There’s been a lot of talk about malware sandboxing as a form of protection against advanced persistent threats (APTs).
The idea behind malware sandboxing is that you can drop suspicious binaries into a virtualized environment, execute them, and observe what happens without posing any risk to your production systems. After the malicious code wreaks its havoc, you’re left with a treasure trove of data to analyze in order to understand the attack and protect yourself from similar threats in the future.
Now, malware sandboxing isn’t a panacea–for instance, classes of malware are smart enough to know that they’re in a sandbox and will stay dormant–but it’s a tremendous step forward for handling APTs.
The Authorization Sandbox
Much like executing known-harmful code on production systems is generally a VERY BAD IDEA, there are other things that you’d only want to do in a sandbox, namely: authorization changes, or permissions changes.
We’ve seen time and time again—IT admins are trying to do the right thing by revoking whatappear to be excessive privileges. Perhaps the “Everyone” group is applied to an ACL or a service account looks like it’s a member of one too many security groups.
But authorization is far more complex than it appears on the surface—the whole idea of effective permissions illustrates that point. So what happens? We make a change, it looks fine, and then we get the phone call: an entire department of senior level people can’t access files they need to do their jobs or, worse yet, you bring a revenue generating application to a screeching halt because it can no longer read its config file (that’s what we’d call a career-limiting move).
Sandboxes to the rescue!
One of the most amazing features of DatAdvantage is that it lets you model permissions changes in a sandbox and shows you the outcome before you execute the change in production. DatAdvantage will not only show you every object that will be affected, it correlates the permissions changes with actual access activity, which lets you pinpoint users who would have been affected by that change had it already been made.
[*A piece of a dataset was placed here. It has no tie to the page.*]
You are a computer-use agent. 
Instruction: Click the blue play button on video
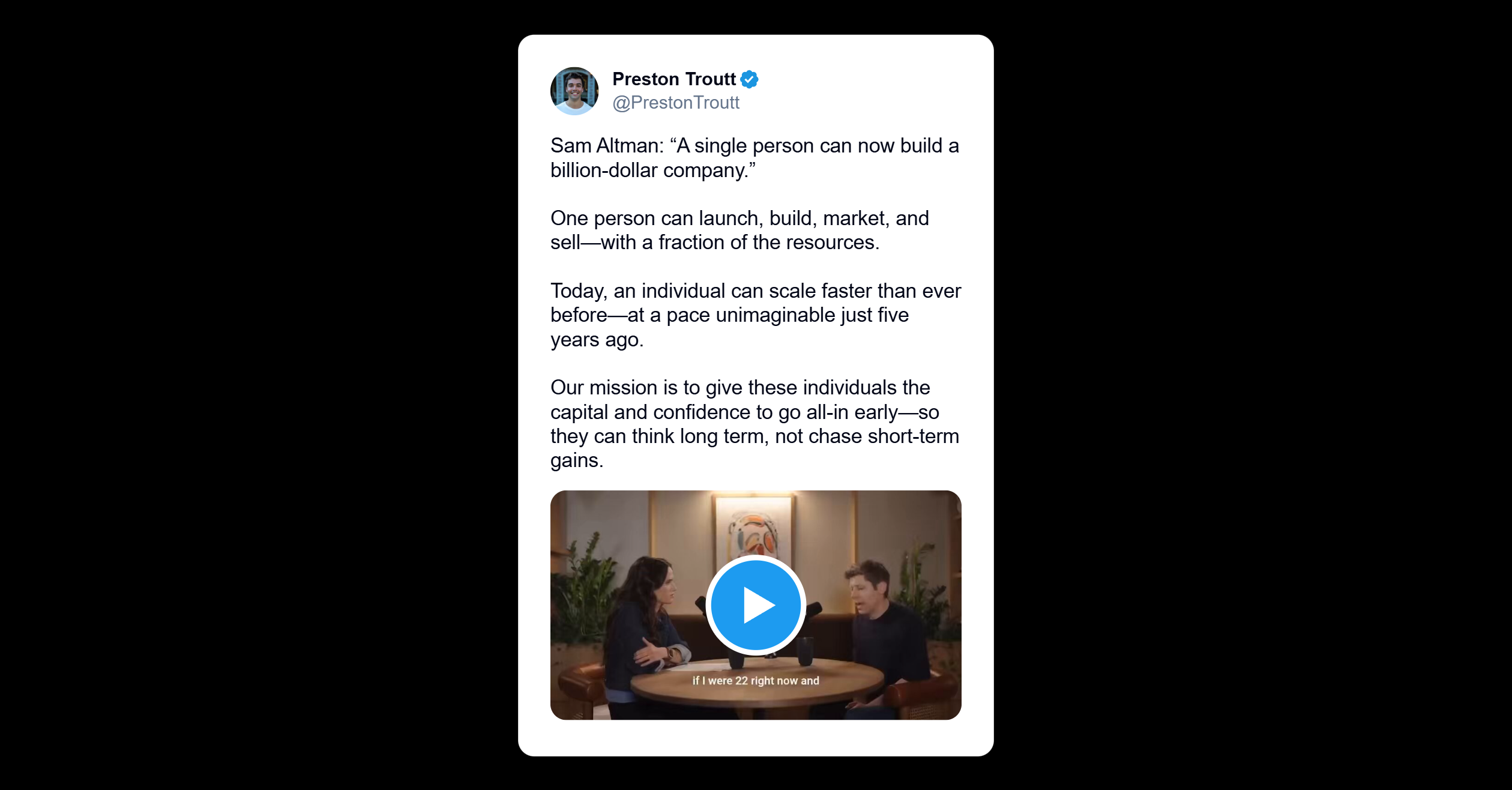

You can keep simulating until you’re confident that your permissions changes will not disturb anyone’s work. If you have the credentials to be able to make changes, DatAdvantage lets you commit all permissions and group changes right through the interface (over all platforms: Windows, NAS, Exchange, SharePoint, UNIX/Linux), either immediately or at a scheduled time to occur inside a change management window.
The authorization sandbox eliminates the risks of manually cleaning up excessive permissions and group memberships, since IT is able to simulate fixing problems without ever impacting legitimate use. Most IT departments have faced the consequences of trying to fix access controls manually: lots of broken ACLs, broken applications, and annoyed users. It’s a lot of fun to show them a better way.